:: Information shown

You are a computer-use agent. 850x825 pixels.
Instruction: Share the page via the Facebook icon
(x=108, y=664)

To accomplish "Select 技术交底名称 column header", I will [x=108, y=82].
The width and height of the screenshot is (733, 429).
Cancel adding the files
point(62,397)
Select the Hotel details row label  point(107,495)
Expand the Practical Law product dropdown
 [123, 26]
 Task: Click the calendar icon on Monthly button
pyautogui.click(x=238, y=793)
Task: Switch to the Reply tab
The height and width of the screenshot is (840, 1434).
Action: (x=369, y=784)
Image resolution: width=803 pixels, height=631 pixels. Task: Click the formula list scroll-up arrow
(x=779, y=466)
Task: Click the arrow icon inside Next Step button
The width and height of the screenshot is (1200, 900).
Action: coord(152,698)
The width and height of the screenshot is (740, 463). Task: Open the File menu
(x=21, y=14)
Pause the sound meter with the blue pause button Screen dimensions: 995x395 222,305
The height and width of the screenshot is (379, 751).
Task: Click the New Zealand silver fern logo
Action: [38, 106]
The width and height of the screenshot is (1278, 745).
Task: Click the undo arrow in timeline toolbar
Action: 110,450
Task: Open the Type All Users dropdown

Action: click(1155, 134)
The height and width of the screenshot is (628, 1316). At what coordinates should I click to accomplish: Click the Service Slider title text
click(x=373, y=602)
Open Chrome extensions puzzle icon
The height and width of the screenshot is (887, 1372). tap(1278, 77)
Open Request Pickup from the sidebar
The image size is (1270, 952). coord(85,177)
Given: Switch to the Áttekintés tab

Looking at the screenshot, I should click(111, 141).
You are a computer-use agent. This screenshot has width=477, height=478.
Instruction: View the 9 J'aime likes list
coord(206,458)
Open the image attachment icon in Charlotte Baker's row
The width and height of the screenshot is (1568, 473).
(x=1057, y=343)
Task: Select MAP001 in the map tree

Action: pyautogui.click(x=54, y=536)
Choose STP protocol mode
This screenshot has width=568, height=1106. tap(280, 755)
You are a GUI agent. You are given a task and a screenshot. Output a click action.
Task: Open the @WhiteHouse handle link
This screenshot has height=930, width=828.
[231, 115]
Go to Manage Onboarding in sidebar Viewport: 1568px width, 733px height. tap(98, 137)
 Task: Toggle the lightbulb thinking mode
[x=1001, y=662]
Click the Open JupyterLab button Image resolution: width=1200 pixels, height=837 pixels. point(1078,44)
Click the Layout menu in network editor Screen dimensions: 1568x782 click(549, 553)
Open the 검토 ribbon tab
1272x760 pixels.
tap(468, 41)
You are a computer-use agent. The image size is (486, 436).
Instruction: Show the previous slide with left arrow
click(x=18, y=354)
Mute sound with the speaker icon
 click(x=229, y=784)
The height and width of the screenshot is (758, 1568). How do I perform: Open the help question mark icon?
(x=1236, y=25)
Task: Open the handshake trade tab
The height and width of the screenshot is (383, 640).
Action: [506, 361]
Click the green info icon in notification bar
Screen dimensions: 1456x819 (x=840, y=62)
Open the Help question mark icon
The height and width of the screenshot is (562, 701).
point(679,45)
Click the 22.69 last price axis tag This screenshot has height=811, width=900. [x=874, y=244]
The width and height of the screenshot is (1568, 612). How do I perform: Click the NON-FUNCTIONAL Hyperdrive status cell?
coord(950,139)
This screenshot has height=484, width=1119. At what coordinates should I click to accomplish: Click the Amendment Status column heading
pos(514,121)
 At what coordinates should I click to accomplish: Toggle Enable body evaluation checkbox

::::

- _Stated problem_
Find each line in the rows above that contains the string "icon", treating uppercase and lowercase letters as distinct, and copy every such line.

- _Task output_
Instruction: Share the page via the Facebook icon
 Task: Click the calendar icon on Monthly button
Task: Click the arrow icon inside Next Step button
Open Chrome extensions puzzle icon
Open the image attachment icon in Charlotte Baker's row
Mute sound with the speaker icon
The height and width of the screenshot is (758, 1568). How do I perform: Open the help question mark icon?
Click the green info icon in notification bar
Open the Help question mark icon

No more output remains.